We are seeking a Senior Software Engineer - Reliability to take on a pivotal role as a hands-on technical leader within our Site Reliability Engineering (SRE) team. In this position, you will mentor senior engineers, influence product development, and ensure that our operational systems are designed for reliability, scalability, and observability from the ground up.
Your responsibilities will include driving strategic initiatives, mentoring others in SRE practices, and defining architectural best practices across our platform. This role is crucial for aligning teams, maintaining high standards, and scaling SRE principles globally within Veeam.
Your tasks will include:
- Reliability Engineering & Resilience
- Design and enhance infrastructure to ensure high availability, fault tolerance, and scalability across public clouds, starting with Azure and planning expansion to other providers.

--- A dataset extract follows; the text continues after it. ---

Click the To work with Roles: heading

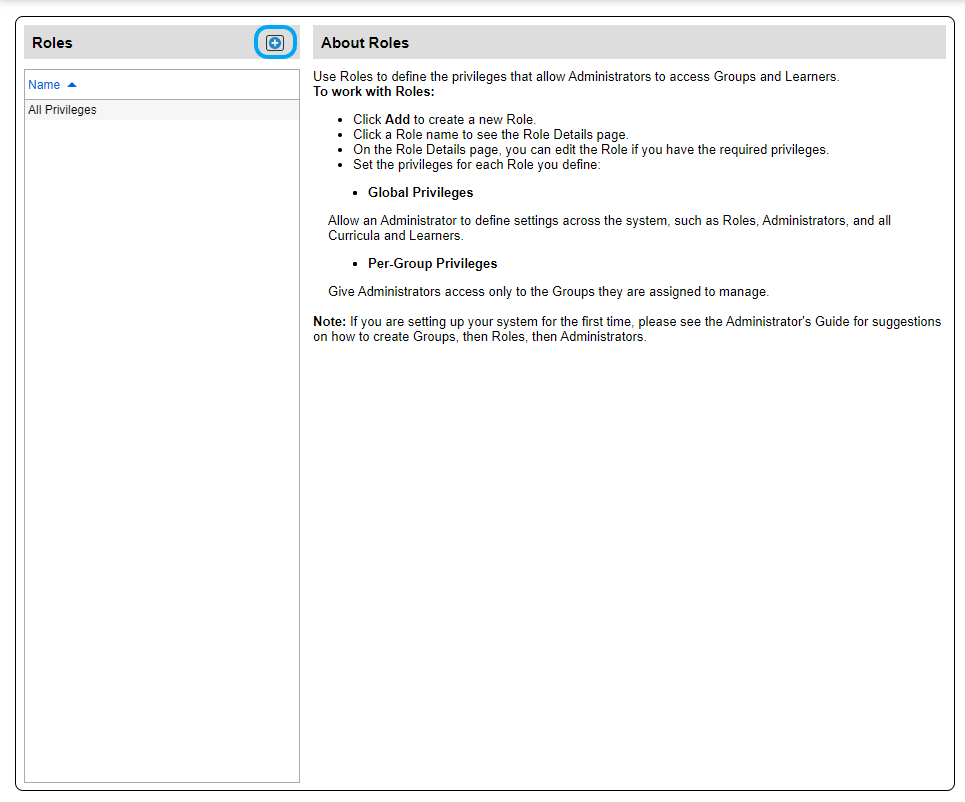[373, 92]
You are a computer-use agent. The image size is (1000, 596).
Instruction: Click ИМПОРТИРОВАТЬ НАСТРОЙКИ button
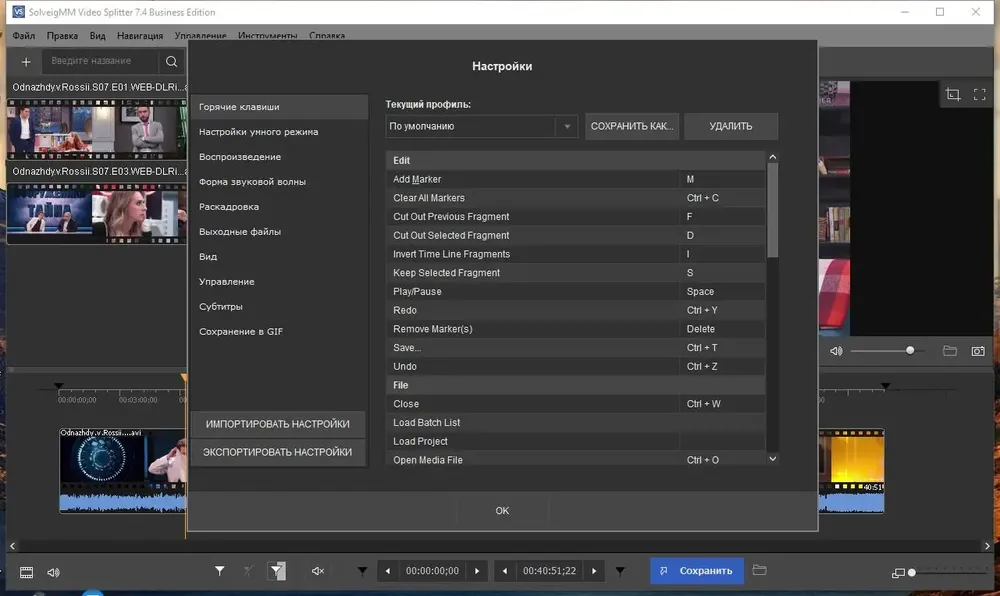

- Establish and uphold Service Level Indicators (SLIs), Service Level Objectives (SLOs), and error budgets to define and enforce reliability goals.
- Lead incident response initiatives, conduct thorough analysis, facilitate blameless postmortems, and host sharing sessions to maximize learning throughout our engineering team, driving improvements across the socio-technical engineering ecosystem.
- Observability & Operational Excellence
- Promote deep observability practices, ensuring telemetry, logs, and metrics are effectively utilized to enhance our operational insights.